[Opening DATA EXTRACTS section]
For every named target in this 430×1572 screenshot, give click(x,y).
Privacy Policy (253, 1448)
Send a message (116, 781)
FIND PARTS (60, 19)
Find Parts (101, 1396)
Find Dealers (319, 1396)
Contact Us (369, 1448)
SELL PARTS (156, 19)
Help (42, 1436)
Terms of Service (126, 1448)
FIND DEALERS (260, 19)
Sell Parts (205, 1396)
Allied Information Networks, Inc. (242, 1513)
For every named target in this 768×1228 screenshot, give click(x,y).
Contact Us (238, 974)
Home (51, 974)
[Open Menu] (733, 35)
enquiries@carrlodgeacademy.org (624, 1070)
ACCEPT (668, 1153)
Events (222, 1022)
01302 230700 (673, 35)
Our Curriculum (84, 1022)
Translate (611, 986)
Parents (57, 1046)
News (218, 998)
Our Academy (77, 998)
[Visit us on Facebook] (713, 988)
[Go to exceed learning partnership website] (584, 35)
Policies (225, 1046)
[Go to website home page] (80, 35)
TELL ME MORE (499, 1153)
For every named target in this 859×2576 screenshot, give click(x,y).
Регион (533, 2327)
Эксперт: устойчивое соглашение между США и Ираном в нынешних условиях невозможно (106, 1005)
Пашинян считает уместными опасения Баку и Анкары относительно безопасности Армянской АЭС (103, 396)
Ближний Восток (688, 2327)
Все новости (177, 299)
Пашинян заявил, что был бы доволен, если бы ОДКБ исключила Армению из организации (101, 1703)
[Closing DATA EXTRACTS section]
> ASSIGNMENT
Check each line of the data above for the word "every" and say how many lines have it. Give the number alone.

> FINISHED TASK
3